We’ve been having it over our own currency for the last few years at increasing volume and with growing urgency.

Australia has yet to arrive at a clear solution, but it has encouraged important conversations. One is the need to redeploy labour from dying industries into new areas of growth. Another is how to encourage students into a vocational education with skills that Australia will need in years to come.

And then there is the critical need to develop expertise in niche areas that cannot easily be replicated in other markets, beyond mining.

I’m far from being a financial analyst, but I do understand brand and marketing. I see part of the challenge for companies (and one you have more control over than the exchange rate) is also a question of brand.

When there is little to differentiate your business from another apart from what you charge, you’re on a cliff edge, standing on one leg.

Many Australian companies, many manufacturers, are shutting down and part of it is to do with having no real point of difference. Or at least not communicating that difference to customers, which is the same as not having one.

At its most simple my job description is I distill a company’s rich and varied business capabilities into one or two sentences. Often this is only a few key words, and it’s always done by talking to their customers.

At almost no time do I advise that ‘low price’ be one of those principal points, unless you’re Walmart or Costco.

It might be overly simplistic, but hanging an economic point of difference on price is a very dangerous position. It’s one that many Australian and New Zealand companies will now find themselves in.

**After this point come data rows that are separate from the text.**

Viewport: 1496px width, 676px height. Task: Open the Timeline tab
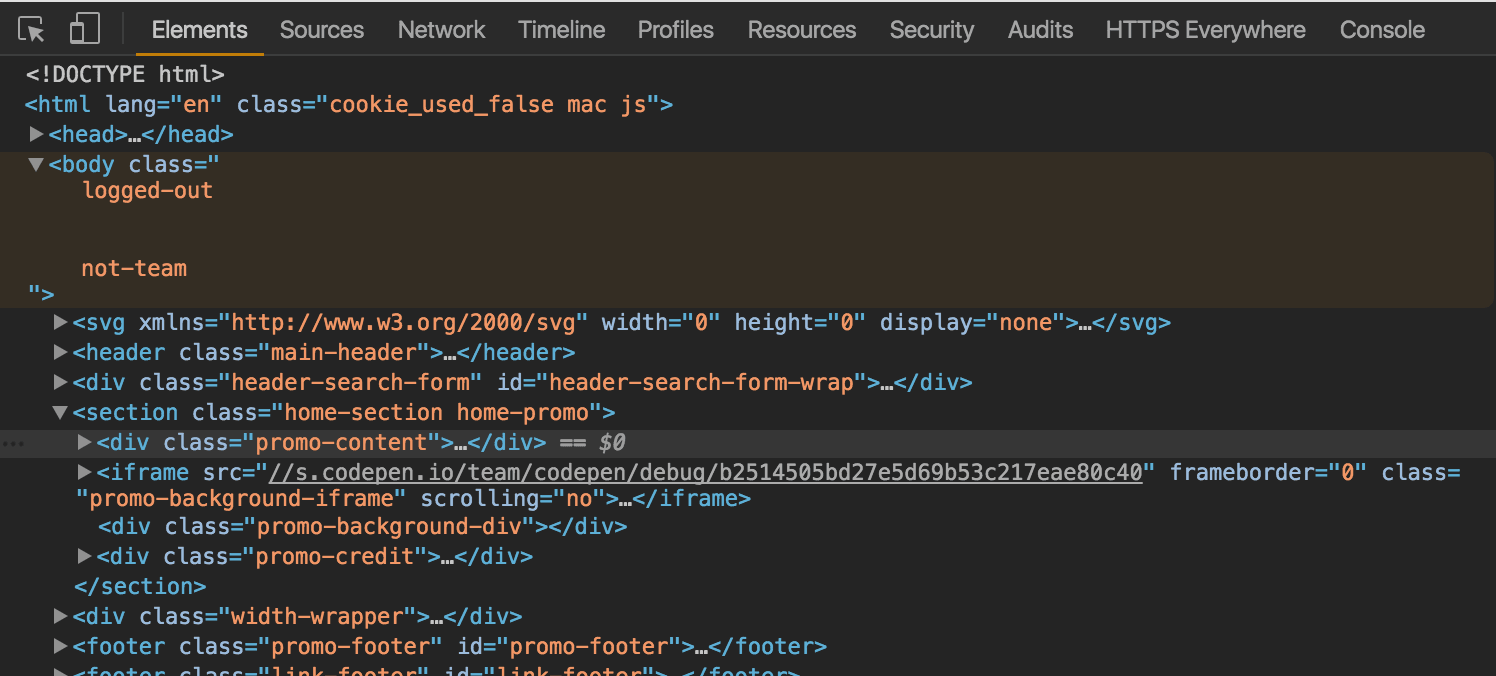(561, 29)
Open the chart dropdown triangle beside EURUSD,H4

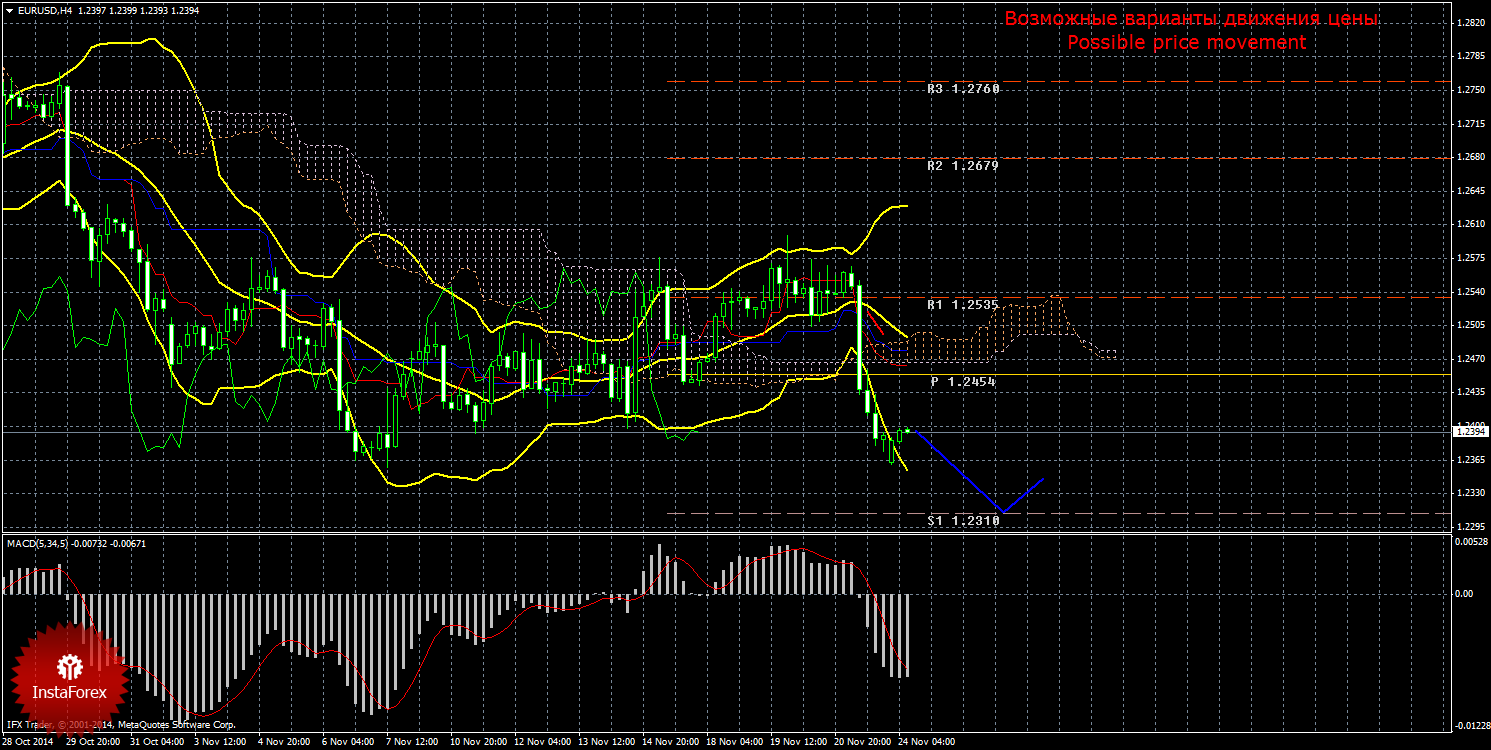pos(8,9)
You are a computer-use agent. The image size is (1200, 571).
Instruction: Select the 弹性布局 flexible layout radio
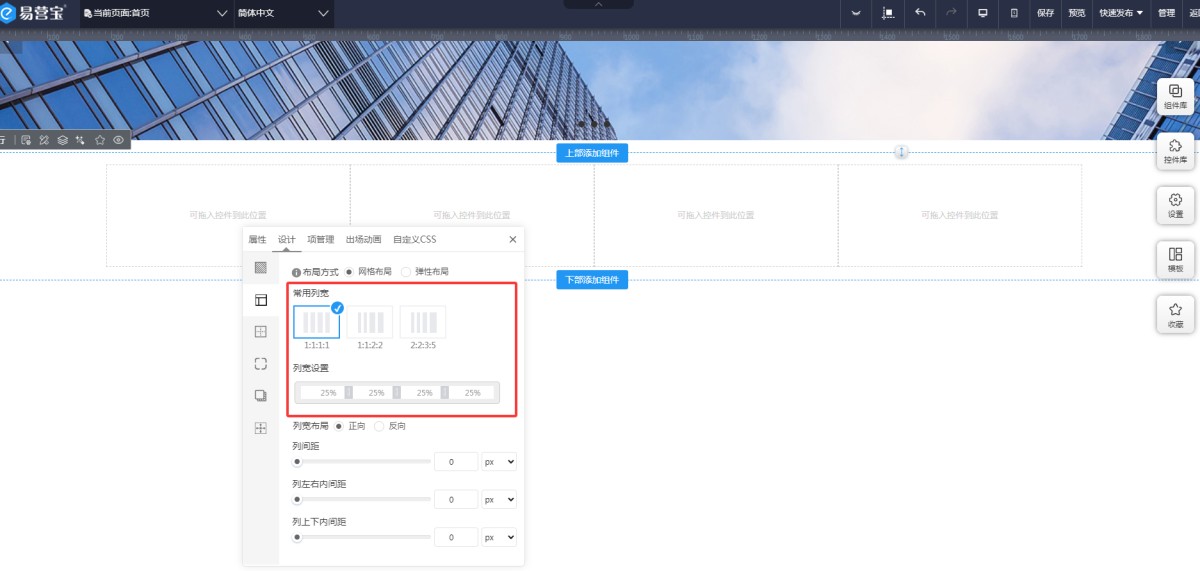[406, 271]
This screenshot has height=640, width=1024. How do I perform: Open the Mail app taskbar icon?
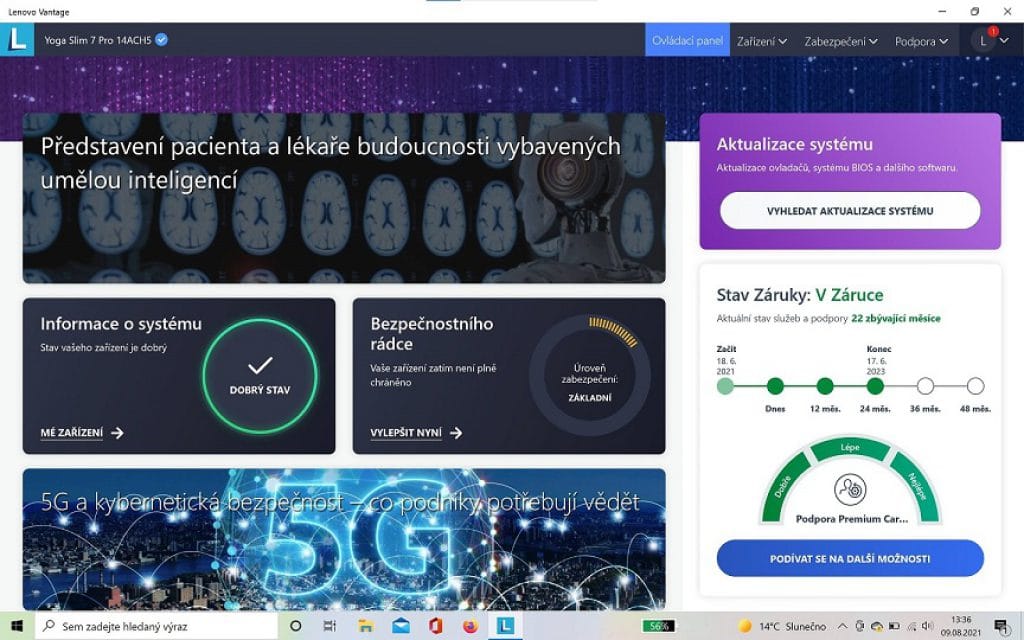400,626
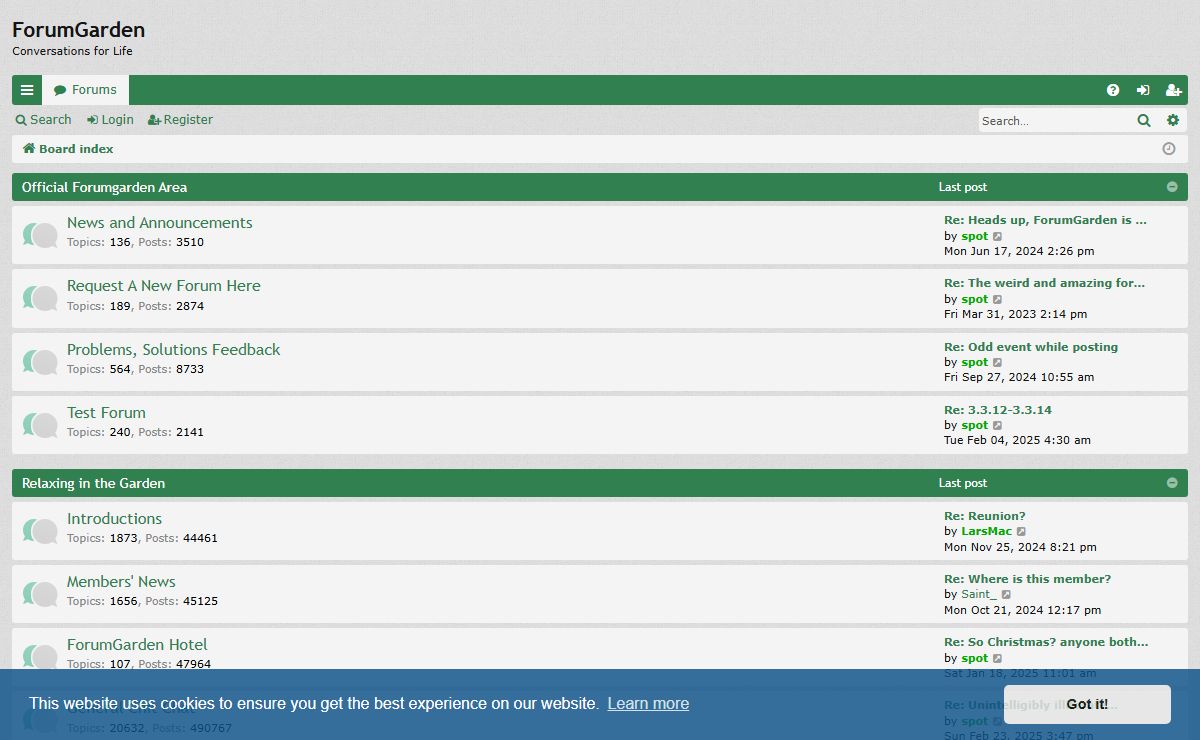Screen dimensions: 1200x740
Task: Click the clock icon beside Board index
Action: click(x=1169, y=149)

Lets face it, in all our fields there’s always someone cheaper who says they do the same thing.

Unfortunately, many businesses cannot clearly articulate to themselves, let alone to the market, why they are better than the competition.

For years now, that competition has just as likely been a factory in China as it is someone down the road.

There’s much to learn from what’s happening in more developed economies like the US and UK. Whatever our challenges in Australia and New Zealand, those big economies have faced them on and off for many years.

Interestingly, I’m starting to see more stories coming from both the UK and US that indicate positive changes, signs that manufacturing is returning to their shores.

I’m also seeing more stories about China’s evolution that includes a demand for better wages and conditions.

Times are changing. As they always are.

What does your business do that makes it worth paying more for? What is your unique positioning that will help you withstand fluctuations in the dollar? If you’re not sure, you need to find out.